Do this:
Find each line of the entries below that contains the string "length" and copy those lines. Case counts.

Entries in a dataset

☆ ☆ ☆ ☆ ☆ ☆ ☆

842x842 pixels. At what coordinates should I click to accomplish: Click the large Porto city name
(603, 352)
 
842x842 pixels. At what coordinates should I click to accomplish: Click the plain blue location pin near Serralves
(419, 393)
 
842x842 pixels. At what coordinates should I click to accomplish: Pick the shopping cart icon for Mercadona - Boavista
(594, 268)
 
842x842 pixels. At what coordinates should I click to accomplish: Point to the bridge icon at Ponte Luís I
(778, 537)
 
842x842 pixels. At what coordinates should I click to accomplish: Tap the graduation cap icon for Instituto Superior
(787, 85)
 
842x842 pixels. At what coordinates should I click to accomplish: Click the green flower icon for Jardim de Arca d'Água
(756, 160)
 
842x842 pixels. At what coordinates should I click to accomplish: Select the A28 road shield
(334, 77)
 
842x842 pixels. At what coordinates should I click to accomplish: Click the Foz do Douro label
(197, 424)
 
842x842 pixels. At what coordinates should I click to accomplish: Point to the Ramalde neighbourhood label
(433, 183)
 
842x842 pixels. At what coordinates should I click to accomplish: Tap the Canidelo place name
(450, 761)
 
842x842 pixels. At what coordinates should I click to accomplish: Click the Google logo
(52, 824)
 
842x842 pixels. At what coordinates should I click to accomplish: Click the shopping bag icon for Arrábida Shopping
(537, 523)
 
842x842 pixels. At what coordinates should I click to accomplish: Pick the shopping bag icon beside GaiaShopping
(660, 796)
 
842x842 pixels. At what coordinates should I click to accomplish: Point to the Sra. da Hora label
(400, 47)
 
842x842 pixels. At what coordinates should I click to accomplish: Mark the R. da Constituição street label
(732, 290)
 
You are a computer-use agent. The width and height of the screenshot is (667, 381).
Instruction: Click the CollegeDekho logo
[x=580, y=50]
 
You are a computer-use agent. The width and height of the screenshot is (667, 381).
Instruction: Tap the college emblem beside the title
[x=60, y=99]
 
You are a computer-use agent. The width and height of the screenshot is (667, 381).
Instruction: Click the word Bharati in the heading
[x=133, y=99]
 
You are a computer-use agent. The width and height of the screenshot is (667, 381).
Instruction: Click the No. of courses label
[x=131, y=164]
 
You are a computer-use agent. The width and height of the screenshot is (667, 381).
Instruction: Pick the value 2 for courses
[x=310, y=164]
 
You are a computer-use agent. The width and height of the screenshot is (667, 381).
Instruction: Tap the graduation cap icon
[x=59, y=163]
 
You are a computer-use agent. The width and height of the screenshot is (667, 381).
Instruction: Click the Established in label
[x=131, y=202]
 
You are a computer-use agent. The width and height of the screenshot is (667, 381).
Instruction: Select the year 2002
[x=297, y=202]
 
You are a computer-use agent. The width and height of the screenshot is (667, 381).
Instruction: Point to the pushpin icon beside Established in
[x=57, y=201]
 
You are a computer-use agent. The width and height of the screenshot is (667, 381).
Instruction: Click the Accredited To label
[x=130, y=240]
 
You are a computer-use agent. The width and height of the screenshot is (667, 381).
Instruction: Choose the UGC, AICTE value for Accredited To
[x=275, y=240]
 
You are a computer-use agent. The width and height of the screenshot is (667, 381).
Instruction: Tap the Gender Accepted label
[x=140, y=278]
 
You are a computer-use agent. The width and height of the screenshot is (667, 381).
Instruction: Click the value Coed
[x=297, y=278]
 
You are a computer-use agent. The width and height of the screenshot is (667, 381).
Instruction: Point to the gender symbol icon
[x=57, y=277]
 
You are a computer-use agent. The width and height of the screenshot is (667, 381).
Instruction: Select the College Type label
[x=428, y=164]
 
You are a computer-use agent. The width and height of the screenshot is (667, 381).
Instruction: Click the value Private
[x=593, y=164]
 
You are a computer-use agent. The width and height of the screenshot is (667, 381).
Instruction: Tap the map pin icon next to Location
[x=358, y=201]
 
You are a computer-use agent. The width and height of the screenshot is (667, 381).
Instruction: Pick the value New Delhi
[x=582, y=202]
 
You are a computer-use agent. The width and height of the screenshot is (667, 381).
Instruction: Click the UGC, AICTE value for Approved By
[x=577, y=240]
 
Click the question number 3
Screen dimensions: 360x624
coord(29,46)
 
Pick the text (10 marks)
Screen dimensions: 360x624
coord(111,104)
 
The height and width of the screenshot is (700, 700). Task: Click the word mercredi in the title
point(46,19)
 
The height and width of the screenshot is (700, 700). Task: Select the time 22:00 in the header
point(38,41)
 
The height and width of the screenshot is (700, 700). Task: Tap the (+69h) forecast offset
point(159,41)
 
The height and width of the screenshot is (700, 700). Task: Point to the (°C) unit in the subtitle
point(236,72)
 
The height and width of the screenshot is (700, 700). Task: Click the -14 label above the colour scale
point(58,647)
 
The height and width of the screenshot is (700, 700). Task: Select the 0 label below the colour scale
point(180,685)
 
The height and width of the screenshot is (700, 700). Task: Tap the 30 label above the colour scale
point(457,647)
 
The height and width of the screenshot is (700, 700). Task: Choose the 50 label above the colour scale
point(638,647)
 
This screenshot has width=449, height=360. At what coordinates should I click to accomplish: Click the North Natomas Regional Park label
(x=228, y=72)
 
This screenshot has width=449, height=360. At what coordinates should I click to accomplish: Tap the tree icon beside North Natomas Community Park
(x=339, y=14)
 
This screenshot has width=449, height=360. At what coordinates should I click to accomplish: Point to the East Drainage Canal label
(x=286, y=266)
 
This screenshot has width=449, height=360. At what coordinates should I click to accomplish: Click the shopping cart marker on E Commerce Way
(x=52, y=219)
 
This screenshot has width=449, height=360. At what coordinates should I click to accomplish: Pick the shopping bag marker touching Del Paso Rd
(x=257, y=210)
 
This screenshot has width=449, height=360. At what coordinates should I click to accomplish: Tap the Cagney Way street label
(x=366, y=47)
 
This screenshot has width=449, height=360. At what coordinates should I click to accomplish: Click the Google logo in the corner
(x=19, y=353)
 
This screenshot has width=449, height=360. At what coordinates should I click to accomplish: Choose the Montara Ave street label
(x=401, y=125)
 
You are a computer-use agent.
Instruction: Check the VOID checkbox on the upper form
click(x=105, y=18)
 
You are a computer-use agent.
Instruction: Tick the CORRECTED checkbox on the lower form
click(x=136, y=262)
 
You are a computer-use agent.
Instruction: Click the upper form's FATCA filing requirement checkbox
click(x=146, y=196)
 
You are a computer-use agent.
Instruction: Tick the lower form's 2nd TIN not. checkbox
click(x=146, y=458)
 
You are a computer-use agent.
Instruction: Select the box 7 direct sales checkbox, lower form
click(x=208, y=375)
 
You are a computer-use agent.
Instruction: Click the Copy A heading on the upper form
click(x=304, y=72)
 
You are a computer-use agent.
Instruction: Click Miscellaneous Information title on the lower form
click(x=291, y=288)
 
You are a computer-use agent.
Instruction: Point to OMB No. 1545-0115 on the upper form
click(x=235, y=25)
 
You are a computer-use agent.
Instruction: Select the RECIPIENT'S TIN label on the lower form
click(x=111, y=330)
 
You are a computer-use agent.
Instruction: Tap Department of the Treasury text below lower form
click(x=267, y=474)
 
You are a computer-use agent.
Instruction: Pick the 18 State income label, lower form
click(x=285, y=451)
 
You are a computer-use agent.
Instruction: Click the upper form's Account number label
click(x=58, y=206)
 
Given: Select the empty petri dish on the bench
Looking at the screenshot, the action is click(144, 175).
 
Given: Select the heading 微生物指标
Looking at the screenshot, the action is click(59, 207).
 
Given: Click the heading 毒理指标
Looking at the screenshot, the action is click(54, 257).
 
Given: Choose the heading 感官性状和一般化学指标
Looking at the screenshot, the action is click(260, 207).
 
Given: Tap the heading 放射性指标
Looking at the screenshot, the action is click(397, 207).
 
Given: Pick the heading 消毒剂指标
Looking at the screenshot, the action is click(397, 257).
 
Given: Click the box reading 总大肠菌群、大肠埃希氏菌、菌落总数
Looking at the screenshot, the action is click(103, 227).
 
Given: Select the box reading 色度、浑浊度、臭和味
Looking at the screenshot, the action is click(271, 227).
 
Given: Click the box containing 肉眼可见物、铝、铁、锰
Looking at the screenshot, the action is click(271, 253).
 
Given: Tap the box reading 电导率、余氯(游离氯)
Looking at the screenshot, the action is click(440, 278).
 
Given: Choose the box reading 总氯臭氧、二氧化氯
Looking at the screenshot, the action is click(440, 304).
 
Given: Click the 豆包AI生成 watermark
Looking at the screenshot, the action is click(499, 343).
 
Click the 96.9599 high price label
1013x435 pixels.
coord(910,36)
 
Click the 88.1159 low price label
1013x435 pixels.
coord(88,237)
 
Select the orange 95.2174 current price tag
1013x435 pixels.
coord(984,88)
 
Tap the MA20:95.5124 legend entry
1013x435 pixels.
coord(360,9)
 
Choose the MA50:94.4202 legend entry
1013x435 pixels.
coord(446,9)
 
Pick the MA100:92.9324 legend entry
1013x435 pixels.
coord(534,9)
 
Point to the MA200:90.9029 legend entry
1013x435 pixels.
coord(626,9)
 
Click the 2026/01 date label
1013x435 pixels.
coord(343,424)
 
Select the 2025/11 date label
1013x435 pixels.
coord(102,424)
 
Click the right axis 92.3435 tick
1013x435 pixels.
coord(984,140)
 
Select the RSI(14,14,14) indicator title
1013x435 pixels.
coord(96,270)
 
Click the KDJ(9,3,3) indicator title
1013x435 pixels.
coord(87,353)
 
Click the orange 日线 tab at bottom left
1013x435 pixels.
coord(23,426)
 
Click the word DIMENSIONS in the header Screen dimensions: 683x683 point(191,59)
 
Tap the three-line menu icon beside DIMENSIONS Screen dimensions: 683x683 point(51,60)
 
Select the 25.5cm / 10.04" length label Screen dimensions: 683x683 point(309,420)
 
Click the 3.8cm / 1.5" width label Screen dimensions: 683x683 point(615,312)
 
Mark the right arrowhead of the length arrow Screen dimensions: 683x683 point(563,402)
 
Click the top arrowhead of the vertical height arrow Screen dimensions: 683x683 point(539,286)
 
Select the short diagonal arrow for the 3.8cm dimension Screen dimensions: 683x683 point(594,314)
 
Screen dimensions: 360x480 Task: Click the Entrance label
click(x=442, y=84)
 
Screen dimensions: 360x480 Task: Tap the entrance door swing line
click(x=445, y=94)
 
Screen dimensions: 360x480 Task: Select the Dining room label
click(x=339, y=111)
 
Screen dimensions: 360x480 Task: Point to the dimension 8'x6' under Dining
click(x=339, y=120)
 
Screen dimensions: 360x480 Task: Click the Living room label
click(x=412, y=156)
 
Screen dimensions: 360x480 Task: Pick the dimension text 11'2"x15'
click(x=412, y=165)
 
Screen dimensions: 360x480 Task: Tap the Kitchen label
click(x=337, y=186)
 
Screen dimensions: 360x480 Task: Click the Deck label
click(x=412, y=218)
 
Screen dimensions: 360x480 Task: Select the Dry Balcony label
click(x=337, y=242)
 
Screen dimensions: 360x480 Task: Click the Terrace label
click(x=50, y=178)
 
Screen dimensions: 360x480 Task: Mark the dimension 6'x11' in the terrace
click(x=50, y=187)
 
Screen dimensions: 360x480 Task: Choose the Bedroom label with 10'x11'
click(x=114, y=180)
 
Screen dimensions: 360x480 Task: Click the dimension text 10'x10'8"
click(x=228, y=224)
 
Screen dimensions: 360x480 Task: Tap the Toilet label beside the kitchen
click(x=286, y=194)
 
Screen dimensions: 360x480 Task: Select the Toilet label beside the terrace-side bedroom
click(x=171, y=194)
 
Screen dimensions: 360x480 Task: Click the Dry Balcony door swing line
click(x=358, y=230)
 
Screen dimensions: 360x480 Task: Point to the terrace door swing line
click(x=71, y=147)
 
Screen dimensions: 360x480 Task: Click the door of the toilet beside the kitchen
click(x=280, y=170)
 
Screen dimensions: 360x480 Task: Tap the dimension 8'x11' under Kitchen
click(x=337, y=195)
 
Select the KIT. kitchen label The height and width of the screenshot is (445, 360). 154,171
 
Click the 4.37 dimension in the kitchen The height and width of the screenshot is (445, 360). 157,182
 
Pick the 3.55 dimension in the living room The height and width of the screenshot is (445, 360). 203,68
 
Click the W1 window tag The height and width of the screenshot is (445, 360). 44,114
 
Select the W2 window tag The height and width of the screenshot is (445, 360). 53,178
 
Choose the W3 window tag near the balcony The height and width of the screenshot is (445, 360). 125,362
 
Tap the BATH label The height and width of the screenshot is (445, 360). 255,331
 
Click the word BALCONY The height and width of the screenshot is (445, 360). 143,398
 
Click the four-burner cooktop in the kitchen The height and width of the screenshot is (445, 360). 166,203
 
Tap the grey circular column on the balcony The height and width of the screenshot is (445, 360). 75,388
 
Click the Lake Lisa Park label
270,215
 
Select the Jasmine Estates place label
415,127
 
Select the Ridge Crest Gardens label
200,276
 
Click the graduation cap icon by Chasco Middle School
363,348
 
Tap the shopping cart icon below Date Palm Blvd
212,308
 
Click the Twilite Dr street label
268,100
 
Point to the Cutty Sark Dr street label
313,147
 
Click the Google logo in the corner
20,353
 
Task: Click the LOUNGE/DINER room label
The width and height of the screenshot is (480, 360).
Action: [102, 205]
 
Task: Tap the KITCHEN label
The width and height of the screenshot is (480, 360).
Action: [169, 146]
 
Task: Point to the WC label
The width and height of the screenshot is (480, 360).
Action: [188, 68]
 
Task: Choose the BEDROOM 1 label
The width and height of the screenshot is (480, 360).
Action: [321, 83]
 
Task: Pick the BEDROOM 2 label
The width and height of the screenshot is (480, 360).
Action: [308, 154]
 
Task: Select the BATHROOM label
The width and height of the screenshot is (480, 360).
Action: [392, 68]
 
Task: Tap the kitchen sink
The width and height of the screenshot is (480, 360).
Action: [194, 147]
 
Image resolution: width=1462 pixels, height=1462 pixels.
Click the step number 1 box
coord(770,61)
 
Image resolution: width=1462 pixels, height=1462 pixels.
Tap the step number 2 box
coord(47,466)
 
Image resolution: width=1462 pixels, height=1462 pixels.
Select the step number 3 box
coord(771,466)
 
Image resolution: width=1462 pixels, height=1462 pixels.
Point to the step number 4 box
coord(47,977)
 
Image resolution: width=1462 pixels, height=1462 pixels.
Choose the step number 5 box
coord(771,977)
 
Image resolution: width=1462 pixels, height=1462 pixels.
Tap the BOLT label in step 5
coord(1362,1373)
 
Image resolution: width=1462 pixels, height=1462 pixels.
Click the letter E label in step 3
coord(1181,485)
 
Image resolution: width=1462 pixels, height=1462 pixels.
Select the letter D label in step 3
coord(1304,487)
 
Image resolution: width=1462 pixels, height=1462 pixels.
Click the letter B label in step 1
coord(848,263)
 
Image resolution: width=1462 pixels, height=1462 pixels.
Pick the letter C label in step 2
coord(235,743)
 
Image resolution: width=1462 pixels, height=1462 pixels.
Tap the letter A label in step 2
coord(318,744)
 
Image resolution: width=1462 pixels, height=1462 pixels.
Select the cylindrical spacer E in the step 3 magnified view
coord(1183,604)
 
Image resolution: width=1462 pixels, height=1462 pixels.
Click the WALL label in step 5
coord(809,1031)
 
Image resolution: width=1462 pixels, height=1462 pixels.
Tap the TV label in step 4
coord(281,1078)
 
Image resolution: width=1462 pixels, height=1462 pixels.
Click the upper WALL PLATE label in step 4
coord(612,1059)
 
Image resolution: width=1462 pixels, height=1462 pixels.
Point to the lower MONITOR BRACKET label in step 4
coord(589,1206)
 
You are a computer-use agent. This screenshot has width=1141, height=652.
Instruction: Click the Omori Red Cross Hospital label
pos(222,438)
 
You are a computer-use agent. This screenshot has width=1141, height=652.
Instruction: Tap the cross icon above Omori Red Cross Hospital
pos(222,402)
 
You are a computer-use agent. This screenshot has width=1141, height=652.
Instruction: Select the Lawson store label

☆ ☆ ☆ ☆ ☆ ☆ ☆

Task answer:
Select the 25.5cm / 10.04" length label Screen dimensions: 683x683 point(309,420)
Mark the right arrowhead of the length arrow Screen dimensions: 683x683 point(563,402)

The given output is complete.